I’ll try to keep a handle on it, now, to keep it from getting away from me. I’ll try not to let it go. It can’t be fun for you to read this any more than it’s fun for me-not to think but to be.

And, yes, that’s it, that’s the point, there it is: this is a part of me. In some at the base, fundamental sense, this is me. And it is a very, very bad thing to be. There’s nothing glamorous about it, nothing romantic. There’s only a kind of blank, boring misery that hurts your stomach and distracts you from all else; a feeling of helpless humiliation that lingers because you’re doing something wrong and everybody can see it but you. (And they’re laughing at you, probably, but you’re flattering yourself when you think they even notice, that they would bother to notice, that they would care if they did.)

And it is boring. If you aren’t bored already reading this, imagine reading nothing but this, over and over, every minute of every day, from the moment you open your eyes in the morning to when sleep finally overtakes darkness at night, and think how sick of it you would get.
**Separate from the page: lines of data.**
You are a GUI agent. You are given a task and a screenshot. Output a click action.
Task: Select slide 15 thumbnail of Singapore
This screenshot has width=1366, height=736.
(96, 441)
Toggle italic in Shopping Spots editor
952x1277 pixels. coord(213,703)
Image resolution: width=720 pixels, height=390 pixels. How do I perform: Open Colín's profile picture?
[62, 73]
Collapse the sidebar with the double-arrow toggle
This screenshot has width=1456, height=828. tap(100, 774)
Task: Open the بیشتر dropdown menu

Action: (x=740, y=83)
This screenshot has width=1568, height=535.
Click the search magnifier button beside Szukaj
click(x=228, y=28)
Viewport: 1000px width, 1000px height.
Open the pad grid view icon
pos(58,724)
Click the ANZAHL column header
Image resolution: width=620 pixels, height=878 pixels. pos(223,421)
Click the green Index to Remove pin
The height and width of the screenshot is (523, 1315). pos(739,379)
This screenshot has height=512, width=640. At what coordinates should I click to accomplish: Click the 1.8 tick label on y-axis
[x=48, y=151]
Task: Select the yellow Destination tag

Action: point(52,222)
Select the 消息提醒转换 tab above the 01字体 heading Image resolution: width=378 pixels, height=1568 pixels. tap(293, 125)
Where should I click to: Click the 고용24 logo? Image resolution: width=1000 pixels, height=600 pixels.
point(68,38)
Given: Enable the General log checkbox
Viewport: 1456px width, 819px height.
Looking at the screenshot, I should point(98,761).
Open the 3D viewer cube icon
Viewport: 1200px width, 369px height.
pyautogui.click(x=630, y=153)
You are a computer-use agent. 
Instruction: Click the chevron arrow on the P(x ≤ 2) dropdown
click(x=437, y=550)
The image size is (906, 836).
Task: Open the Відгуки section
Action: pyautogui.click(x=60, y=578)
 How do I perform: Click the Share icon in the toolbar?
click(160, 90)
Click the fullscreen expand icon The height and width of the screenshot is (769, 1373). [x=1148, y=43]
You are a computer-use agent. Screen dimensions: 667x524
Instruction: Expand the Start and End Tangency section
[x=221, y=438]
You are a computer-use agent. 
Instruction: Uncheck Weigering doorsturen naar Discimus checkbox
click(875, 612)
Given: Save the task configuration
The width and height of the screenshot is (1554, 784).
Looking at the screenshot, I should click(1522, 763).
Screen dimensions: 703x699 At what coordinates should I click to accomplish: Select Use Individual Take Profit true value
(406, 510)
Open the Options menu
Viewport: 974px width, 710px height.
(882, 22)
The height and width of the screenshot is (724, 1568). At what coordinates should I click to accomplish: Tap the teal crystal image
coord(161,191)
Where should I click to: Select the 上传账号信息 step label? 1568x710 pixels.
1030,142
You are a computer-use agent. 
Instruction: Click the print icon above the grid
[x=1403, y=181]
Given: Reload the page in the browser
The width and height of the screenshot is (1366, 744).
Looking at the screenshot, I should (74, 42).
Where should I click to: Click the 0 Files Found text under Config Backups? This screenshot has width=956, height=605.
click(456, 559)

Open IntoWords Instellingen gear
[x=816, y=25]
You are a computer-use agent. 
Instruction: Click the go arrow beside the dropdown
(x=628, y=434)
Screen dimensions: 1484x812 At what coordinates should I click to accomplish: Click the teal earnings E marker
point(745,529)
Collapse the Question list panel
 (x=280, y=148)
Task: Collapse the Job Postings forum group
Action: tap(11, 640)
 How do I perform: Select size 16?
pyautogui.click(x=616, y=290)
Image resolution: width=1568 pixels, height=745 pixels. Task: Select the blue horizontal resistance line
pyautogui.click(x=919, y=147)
Think how unpleasant and angry and ineffectual you would feel, because there’s just this, just hate and frustration and unhappiness and there’s no way you can make it stop, no way you can change it. Even a new page to read or a new reason to hurt would be an improvement because at least then you wouldn’t have to listen to the same shit, over and over and over again.

So, yes. That’s it. That’s the thing about mental illness. It’s unpleasant. It’s boring. And it hurts. So, so much.